Vote for the Photo of the Month: November 2025
Our monthly photo series highlights the beauty and emotion in the lives of our clients around the world. This month, we're celebrating harvest season and the farmers who make it possible.
This time of year marks harvest season across many of the regions where TechnoServe works. Coffee cherries ripen on hillsides in Central America, and vegetables fill market stalls. For smallholder farmers, harvest season represents the culmination of months of dedication, skill, and hope. This is the time of year when the training farmers received from TechnoServe transforms sustainable practices into visible results and higher incomes.
This month’s photos capture the spirit of the harvest season. We see the careful hands that pick each crop, the vibrant colors of fresh produce, and the satisfaction that comes from a job well done. Economic opportunity for smallholder farmers begins with the land and the people who tend it. TechnoServe believes in a sustainable world where everyone in low-income communities has the opportunity to prosper. We fight poverty by helping people build regenerative farms, businesses, and markets that increase incomes.
PHOTO 1:
Carlos Cordero is a 23-year-old coffee farmer and TechnoServe farmer trainer in Sabana Grande, Puerto Rico. He began growing coffee with his parents in 2019 with support from TechnoServe. After learning essential techniques to improve his production, he became a TechnoServe farmer trainer and began teaching other farmers in his community how to grow high-quality coffee.
PHOTO 2:
A vegetable trader at Muthurwa wet market in Nairobi, Kenya. (TechnoServe / Oliver Stephen)
In Kenya, produce often passes through many hands before reaching the consumer. First are the farmers, who, despite the many challenges they face, continue to farm the land to grow food. Next are the transporters, who, once the food is harvested, move it to where it is needed. They often face challenges such as the ever-increasing cost of fuel and taxes, among others.

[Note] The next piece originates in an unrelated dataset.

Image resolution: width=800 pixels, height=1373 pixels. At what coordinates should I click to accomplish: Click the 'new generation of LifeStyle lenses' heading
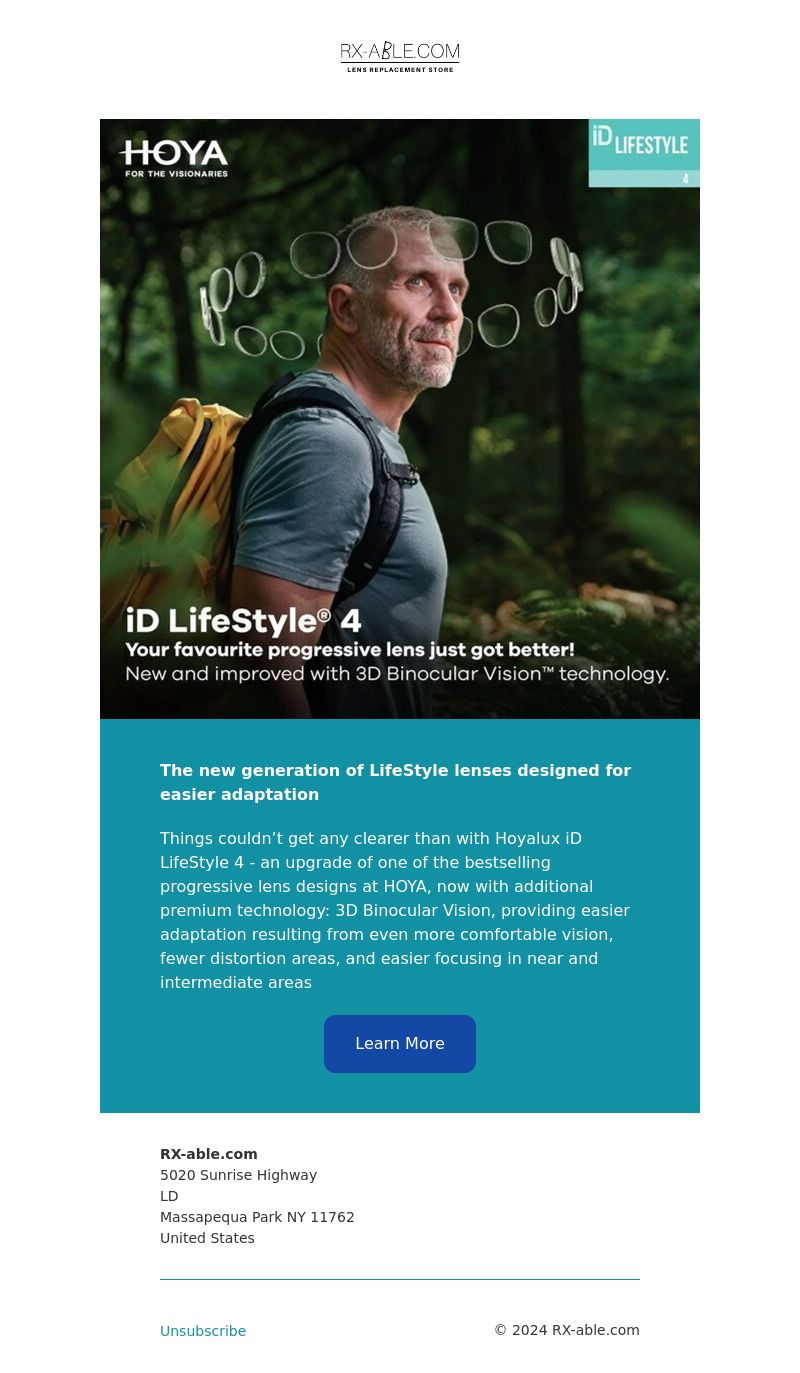coord(396,782)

Finally, the food gets to “mama mbogas”. These are women vendors in Kenya who sell fresh fruits and vegetables, and serve as a vital link in the food supply chain between farmers and consumers. They start their work early in the day, sourcing fresh produce, and continue until late in the evening to ensure families can purchase fresh produce.
PHOTO 3:
In 2020, Olívia Ezequiel and her family fled their home in Cabo Delgado, northern Mozambique, due to the insurgency. They moved further south to the district of Dondo in the Beira Corridor to rebuild their lives. But Olívia ran into challenges as a farmer in Dondo. Climate change has made the region prone to droughts, and Olivia’s crops would often wither and die before she could harvest them. Then she heard about TechnoServe’s Mangwana program and decided to join.
Today, Olívia owns a 3-hectare field where she produces tomatoes, watermelons, and other vegetables. She sells most of her produce and uses the surplus to feed her family. Olívia dreams of expanding her business to export watermelons and tomatoes. She also wants to share the techniques she learned with other local farmers.